Oh man, yeah, it will be the end of this particular story set in this story world. But having unfolded that world across a much larger map in this second book, I’m already anxious at the idea of leaving it behind. I have kept writing in the story worlds I created for other, previous series like the Axis Of Time and Dave Versus The Monsters. That’s one of the nice things about the rise of indie publishing. It lets us play in the sandlot years after the source works have been conventionally published.
We spoke earlier about the movies, etc., that influenced The Shattered Skies. But to flip the script, as the kids probably don’t say anymore, do you think The Cruel Stars trilogy could work as a series of movies or a TV show, or a game?

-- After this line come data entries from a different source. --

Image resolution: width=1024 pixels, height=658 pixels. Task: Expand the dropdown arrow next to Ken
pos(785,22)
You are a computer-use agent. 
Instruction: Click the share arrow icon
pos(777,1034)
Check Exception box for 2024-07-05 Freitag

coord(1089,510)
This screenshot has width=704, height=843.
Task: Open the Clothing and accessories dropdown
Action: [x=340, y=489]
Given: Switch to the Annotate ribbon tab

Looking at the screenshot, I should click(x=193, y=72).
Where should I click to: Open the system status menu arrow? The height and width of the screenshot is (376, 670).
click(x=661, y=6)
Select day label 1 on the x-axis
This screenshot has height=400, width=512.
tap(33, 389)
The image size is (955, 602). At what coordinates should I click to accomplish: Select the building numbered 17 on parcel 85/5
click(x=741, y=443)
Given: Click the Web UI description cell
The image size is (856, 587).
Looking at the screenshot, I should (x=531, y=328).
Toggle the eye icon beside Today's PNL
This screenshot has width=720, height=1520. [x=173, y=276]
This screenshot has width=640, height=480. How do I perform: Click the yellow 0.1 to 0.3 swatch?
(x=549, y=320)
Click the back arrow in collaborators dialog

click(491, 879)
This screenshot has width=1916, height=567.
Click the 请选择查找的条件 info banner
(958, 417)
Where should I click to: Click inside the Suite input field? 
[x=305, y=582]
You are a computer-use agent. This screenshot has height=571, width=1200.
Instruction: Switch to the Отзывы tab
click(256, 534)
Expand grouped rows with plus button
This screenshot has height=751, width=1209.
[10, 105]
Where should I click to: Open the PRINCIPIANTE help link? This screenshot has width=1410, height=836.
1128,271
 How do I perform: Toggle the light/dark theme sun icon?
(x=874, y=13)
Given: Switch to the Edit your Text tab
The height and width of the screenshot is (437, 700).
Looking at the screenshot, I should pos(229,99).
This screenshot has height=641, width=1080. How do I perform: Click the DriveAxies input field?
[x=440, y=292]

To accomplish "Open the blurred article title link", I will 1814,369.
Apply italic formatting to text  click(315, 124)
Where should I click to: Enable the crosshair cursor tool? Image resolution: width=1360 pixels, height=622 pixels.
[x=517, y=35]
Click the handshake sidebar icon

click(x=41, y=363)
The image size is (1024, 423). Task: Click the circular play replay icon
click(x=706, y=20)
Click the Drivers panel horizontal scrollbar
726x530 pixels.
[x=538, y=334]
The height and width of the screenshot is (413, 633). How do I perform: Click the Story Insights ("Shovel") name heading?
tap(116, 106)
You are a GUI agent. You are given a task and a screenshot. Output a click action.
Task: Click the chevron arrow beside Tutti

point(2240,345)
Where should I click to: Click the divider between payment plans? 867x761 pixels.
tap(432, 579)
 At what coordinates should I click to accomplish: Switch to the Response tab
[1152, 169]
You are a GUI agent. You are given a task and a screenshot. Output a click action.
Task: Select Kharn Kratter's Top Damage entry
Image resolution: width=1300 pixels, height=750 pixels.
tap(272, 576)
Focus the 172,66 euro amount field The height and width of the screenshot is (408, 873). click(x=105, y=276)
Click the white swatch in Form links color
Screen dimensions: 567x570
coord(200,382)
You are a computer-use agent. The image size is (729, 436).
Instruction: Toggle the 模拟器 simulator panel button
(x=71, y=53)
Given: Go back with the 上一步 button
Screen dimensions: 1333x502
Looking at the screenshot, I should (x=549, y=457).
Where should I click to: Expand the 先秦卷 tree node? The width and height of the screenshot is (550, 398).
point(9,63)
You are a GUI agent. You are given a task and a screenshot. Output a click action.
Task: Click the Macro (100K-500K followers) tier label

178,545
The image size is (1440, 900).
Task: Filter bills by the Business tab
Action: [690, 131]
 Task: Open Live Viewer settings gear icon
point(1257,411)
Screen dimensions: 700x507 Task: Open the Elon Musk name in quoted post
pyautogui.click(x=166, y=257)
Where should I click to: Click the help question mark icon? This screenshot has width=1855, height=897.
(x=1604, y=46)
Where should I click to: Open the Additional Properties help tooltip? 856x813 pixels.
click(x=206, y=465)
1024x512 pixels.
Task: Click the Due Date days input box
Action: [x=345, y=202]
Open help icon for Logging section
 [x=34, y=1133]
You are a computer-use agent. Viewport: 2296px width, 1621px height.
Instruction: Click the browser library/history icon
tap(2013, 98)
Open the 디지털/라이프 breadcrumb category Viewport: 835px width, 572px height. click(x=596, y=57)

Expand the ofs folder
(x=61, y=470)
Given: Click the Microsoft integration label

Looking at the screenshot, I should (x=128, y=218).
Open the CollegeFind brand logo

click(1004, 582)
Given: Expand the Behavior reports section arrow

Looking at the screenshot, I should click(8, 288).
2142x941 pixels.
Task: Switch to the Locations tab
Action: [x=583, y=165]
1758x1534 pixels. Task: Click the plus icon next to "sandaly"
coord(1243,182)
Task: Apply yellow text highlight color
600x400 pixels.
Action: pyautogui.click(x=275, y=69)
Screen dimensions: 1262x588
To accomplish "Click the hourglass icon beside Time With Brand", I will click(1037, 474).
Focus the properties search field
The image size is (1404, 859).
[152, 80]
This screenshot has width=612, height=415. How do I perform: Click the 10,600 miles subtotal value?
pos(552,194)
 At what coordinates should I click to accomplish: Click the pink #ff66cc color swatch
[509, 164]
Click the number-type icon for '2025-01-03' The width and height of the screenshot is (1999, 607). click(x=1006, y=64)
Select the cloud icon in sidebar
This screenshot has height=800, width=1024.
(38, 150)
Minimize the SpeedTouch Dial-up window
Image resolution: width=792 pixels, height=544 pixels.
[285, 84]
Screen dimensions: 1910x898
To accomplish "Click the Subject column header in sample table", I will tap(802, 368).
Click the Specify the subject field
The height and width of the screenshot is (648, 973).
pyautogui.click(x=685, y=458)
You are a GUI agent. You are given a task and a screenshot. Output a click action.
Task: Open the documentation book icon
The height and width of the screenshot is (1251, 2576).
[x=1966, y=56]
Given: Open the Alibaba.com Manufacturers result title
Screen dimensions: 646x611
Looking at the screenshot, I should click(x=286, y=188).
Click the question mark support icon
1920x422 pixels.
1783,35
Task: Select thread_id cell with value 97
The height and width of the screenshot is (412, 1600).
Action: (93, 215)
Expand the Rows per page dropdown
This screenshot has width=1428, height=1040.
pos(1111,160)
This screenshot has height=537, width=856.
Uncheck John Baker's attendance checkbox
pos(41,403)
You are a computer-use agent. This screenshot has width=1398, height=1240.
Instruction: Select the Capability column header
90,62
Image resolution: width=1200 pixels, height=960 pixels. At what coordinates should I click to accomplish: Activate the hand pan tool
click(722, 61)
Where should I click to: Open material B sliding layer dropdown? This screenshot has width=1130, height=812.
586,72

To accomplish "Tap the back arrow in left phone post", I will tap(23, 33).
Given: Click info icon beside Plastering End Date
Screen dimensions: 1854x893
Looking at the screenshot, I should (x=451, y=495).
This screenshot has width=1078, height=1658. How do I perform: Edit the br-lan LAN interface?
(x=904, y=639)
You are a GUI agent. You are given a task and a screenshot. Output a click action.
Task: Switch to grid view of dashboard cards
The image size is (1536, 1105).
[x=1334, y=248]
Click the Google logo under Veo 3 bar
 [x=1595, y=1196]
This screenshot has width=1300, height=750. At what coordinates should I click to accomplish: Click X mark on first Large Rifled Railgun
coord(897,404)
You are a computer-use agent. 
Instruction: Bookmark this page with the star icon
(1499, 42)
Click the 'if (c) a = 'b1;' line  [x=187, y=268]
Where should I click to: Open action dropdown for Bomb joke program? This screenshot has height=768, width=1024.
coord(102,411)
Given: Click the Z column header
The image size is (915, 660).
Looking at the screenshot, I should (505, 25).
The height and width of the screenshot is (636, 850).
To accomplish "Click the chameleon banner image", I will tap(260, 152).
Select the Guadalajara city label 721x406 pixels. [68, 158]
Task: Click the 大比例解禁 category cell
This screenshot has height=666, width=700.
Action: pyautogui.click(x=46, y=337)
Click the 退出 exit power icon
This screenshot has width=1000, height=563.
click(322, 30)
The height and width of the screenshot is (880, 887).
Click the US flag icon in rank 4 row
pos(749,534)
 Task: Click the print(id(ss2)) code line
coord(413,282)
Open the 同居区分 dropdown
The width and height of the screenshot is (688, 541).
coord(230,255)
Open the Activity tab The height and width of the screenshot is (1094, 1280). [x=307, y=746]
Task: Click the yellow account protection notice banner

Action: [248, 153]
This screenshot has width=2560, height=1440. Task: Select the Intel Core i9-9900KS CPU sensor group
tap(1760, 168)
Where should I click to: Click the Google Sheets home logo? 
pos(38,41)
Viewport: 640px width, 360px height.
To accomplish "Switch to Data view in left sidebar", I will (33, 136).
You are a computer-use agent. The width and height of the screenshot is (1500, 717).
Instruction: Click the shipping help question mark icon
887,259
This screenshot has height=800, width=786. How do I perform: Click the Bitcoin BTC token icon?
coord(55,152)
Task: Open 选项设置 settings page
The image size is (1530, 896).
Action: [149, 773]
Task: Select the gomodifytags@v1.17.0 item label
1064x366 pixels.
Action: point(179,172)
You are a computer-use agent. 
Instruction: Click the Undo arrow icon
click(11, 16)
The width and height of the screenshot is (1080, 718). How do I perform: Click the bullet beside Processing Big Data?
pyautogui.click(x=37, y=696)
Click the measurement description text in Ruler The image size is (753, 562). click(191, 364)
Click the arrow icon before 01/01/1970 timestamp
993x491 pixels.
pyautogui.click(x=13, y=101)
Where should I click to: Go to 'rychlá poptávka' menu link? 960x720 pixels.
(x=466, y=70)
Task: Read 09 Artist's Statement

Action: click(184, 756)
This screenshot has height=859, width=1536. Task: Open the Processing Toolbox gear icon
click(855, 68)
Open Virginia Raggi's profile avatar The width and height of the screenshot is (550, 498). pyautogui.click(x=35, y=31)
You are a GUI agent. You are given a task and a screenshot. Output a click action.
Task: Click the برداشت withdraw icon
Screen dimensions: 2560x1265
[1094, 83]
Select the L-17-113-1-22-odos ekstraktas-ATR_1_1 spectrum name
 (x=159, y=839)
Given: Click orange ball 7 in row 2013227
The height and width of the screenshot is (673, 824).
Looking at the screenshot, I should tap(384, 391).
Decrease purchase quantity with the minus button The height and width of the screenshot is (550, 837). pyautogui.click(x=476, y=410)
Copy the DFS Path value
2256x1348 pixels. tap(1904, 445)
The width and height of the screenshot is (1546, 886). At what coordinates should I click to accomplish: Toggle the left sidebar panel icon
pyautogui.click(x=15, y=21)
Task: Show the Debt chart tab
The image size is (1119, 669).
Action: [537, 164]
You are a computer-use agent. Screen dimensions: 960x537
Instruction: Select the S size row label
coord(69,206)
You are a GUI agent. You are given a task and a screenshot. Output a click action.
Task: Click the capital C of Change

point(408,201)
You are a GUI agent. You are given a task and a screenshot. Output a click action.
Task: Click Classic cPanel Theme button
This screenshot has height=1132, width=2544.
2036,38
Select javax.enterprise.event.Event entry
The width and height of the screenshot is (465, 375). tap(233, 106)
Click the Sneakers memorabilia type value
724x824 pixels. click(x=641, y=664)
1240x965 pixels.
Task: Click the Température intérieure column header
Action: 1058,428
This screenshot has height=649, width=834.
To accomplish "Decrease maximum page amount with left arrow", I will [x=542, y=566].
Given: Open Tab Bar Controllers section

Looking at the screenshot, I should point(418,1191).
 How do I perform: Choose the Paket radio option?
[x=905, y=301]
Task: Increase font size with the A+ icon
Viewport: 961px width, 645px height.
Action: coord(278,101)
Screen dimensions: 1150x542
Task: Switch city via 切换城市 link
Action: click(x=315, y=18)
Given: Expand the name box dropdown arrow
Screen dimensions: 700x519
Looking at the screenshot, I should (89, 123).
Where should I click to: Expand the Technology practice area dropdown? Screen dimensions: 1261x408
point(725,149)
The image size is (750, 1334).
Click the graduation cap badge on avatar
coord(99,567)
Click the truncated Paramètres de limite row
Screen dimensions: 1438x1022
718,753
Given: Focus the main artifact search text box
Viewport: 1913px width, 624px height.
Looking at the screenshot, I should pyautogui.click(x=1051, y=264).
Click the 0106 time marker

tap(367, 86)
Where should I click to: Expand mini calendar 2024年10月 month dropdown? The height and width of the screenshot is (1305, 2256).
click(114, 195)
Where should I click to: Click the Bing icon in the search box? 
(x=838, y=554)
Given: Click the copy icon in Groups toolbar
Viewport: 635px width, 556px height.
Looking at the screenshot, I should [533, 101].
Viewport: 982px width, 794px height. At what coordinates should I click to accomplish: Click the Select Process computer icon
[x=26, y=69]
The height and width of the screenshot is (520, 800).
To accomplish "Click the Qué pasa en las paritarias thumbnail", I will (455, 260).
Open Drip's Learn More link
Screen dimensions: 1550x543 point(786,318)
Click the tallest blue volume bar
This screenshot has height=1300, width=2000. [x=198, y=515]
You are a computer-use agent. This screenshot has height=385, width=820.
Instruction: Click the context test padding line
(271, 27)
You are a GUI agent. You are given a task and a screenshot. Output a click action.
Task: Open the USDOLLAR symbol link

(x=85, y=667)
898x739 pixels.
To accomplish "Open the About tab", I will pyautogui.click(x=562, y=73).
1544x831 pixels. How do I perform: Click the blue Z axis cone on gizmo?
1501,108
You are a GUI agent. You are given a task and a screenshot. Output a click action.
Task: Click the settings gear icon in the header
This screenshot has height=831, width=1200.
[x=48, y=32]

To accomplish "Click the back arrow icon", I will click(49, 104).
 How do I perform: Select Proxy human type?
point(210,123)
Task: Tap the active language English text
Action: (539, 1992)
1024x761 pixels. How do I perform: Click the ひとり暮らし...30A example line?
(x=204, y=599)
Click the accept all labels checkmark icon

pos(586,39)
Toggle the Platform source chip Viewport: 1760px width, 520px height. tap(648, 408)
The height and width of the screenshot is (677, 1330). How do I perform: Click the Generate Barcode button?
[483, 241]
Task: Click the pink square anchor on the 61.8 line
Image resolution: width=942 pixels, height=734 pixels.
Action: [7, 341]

I’m writing a TV adaptation, because I’m an idiot and that’s the sort of thing I like to do to wind down at the end of the day. Whether anybody ever gives me a couple of hundred million to produce the thing, well that’s another story, innit, guvnor.
If they do, who would you want them to cast as Lucinda, Frazer, and the other main characters?
In my head canon Lucinda is played by Agent Carter‘s Hayley Atwell. McLennan has to be Pater Capaldi [Doctor Who]. Booker keeps changing form, as would his actor, but he’d probably finish up this book played by Anthony Mackie [The Falcon And The Winter Soldier], so maybe Joel Kinnaman could reprise their Altered Carbon double act. Sephina is Imani Hakim [Mythic Quest], for sure. But with platinum blonde dreads. And Lulu Wilson from Star Trek Picard would make a great Alessia. She owned that first season episode she guested in. I wonder if Michael Caine would voice Hero?
So, is there anything else that people interested in The Shattered Skies should know before deciding whether or not to buy it?
Let me just check my list. Hmm? Punching space Nazis and zombies and even bigger space battles? Tick, tick, tick. No, I think we’re done. Go buy the book.
Finally, if someone has enjoyed The Cruel Stars and The Shattered Skies, what sci-fi space opera trilogy of someone else’s would you suggest they read while waiting for The Forever Dead to come out?
There’s a gnarly little space marine trilogy by Jason Lambright, who processed a lot of his experiences in Afghanistan through his indie novels In the Valley, The Captain’s Cauldron, and Immolation. Warning though, they cut pretty close to the bone. Otherwise, I still have Peter F. Hamilton’s latest to catch up with [The Salvation Sequence]. Happy to read along with anyone who’d like to join me for that.